_WORK TO BE COMPLETED:_ Render the listing from the line holding "This screenshot has width=708, height=393." through the line holding "Action: 492,101", inclusive, as a JSON list of strings with one string per line. Skip blank lines and leave out the pictures.

_MATERIAL TO PROCESS:_
◇ ◇ ◇ ◇ ◇

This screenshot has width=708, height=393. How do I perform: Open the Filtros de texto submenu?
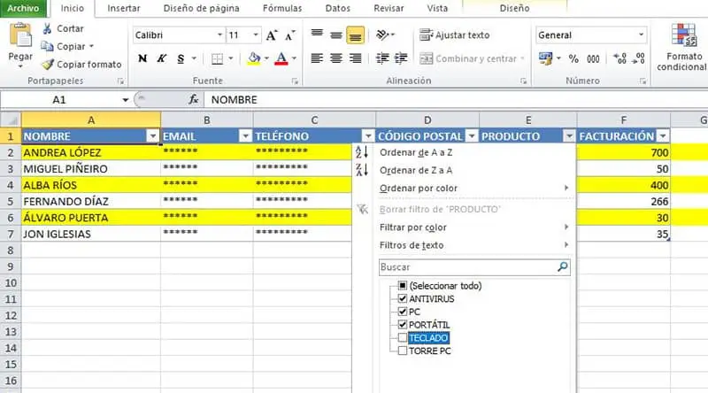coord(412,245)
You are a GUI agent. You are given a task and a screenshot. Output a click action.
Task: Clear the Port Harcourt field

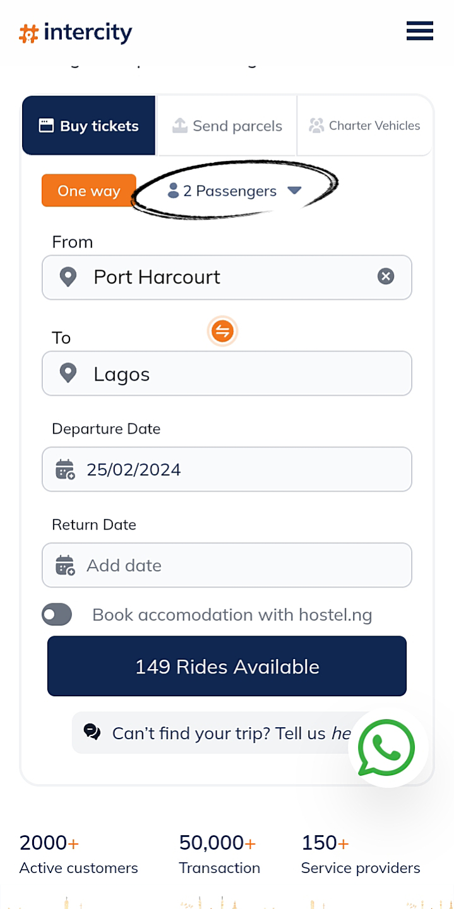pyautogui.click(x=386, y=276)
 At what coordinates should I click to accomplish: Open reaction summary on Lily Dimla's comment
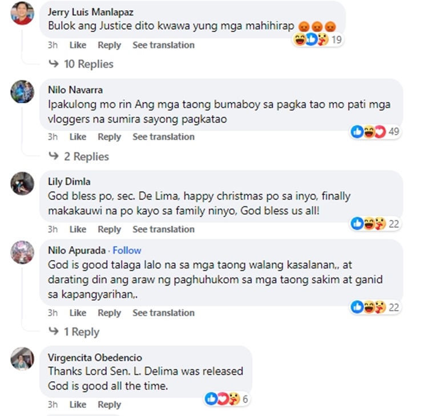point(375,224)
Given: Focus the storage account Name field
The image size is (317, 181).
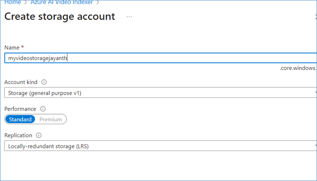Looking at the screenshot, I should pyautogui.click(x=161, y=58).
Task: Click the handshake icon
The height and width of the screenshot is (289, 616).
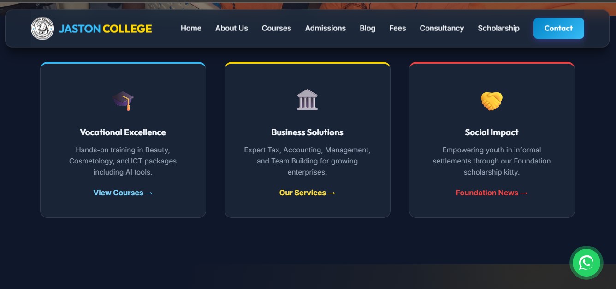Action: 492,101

◇ ◇ ◇ ◇ ◇

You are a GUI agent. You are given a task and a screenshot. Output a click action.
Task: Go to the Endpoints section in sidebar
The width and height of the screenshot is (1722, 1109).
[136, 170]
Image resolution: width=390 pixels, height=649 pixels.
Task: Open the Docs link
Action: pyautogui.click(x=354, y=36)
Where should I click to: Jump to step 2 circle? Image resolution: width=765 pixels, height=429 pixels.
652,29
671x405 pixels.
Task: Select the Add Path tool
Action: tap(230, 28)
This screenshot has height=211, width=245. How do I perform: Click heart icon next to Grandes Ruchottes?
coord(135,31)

◇ ◇ ◇ ◇ ◇

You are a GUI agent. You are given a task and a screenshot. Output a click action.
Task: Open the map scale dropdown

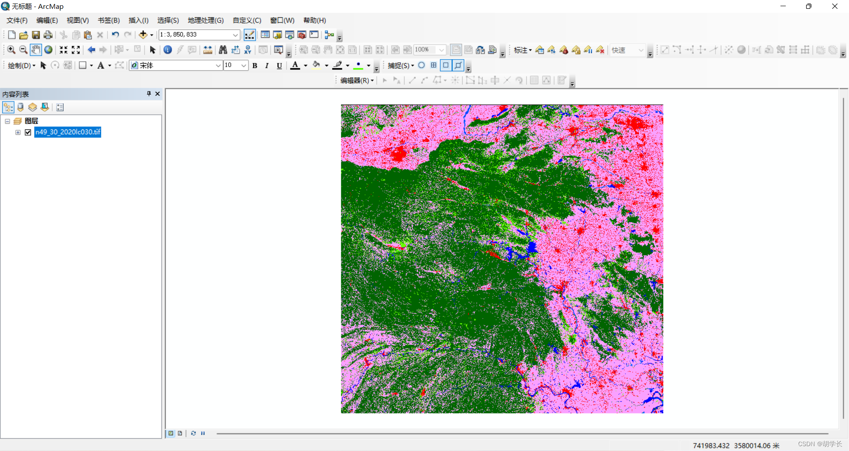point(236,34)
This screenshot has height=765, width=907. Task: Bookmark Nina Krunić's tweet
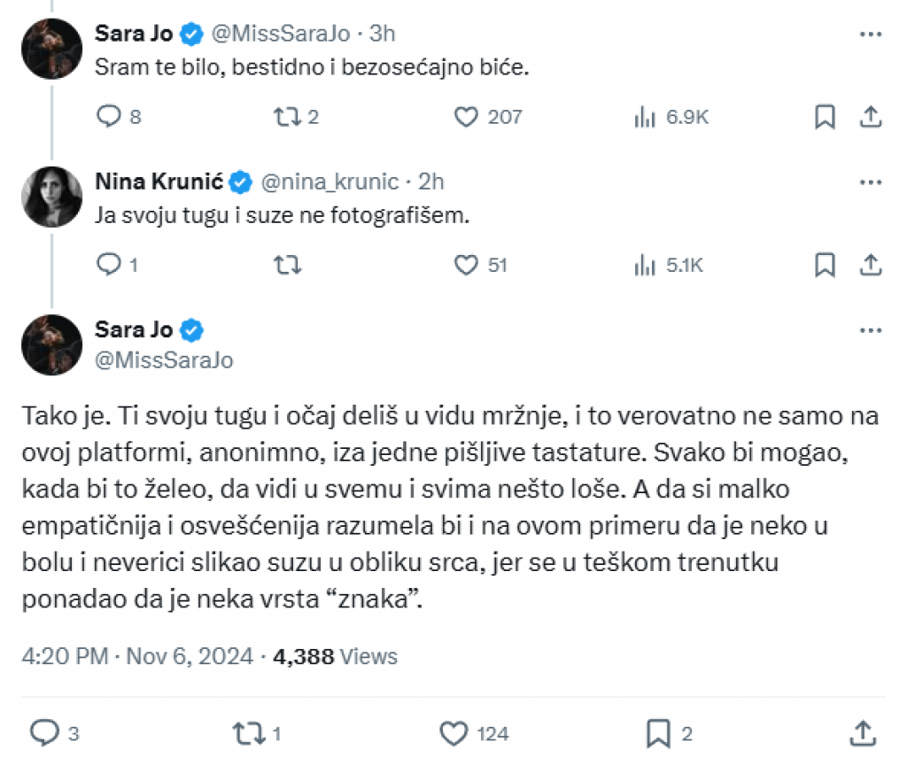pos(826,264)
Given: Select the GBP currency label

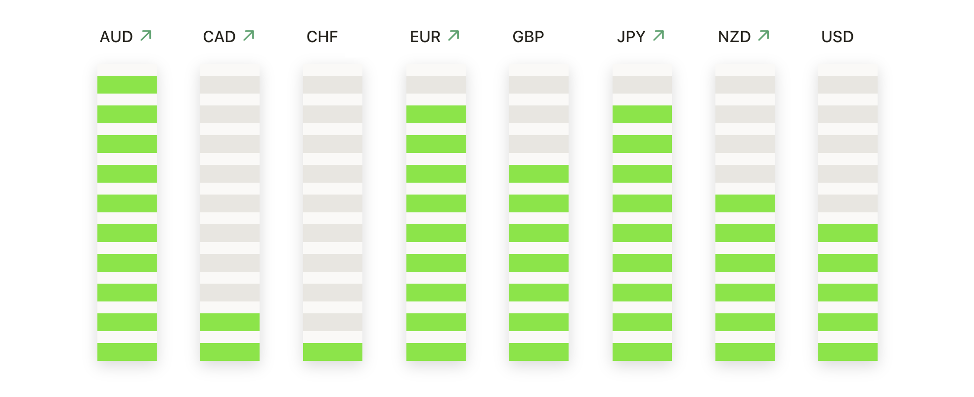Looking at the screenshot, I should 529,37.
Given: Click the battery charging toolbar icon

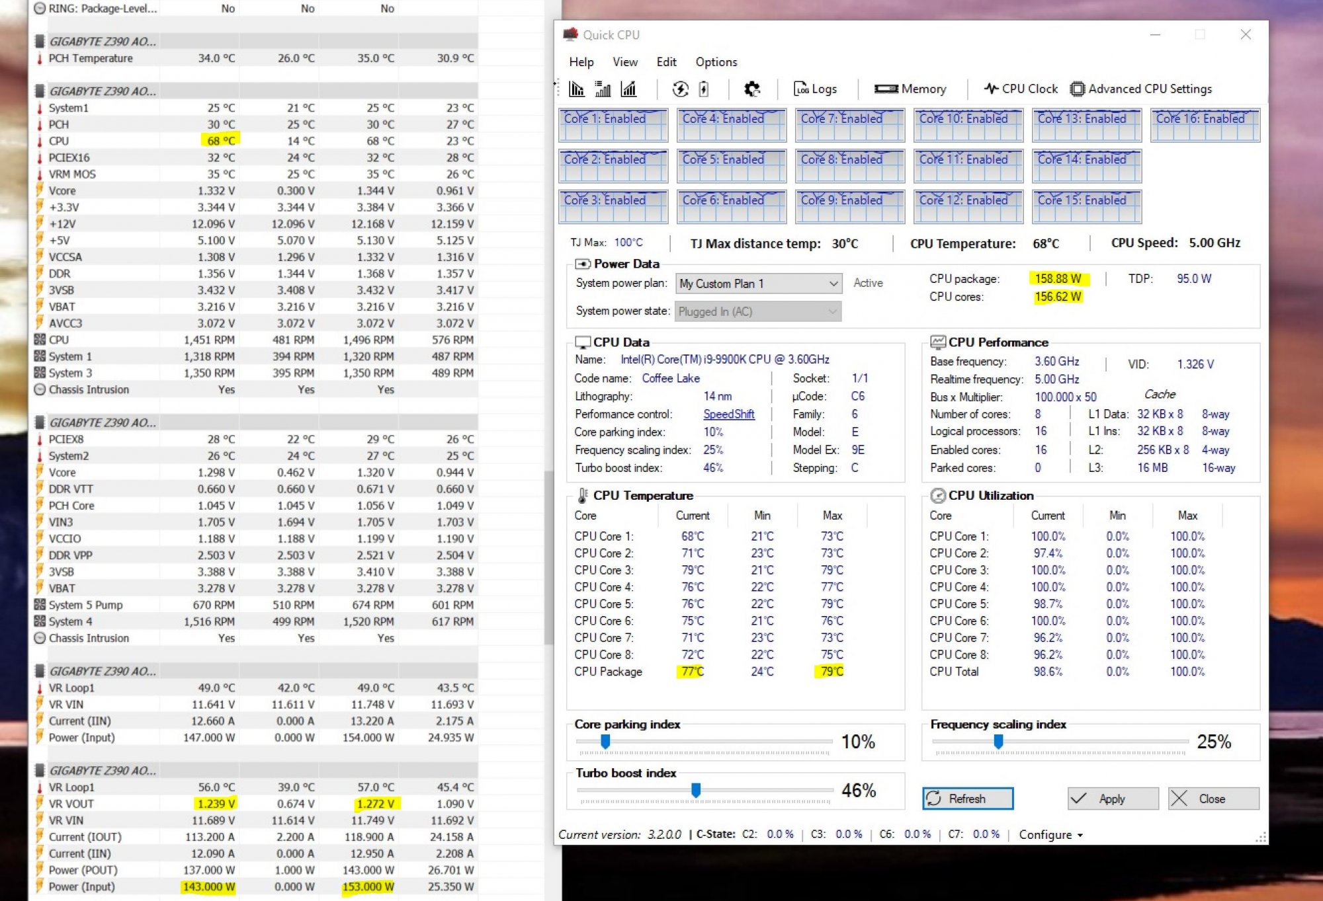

◇ ◇ ◇ ◇ ◇

_REPLY:_
[
  "This screenshot has width=708, height=393. How do I perform: Open the Filtros de texto submenu?",
  "coord(412,245)",
  "You are a GUI agent. You are given a task and a screenshot. Output a click action.",
  "Task: Clear the Port Harcourt field",
  "pyautogui.click(x=386, y=276)",
  " At what coordinates should I click to accomplish: Open reaction summary on Lily Dimla's comment",
  "point(375,224)",
  "Given: Focus the storage account Name field",
  "The image size is (317, 181).",
  "Looking at the screenshot, I should pyautogui.click(x=161, y=58).",
  "Task: Click the handshake icon",
  "The height and width of the screenshot is (289, 616).",
  "Action: 492,101"
]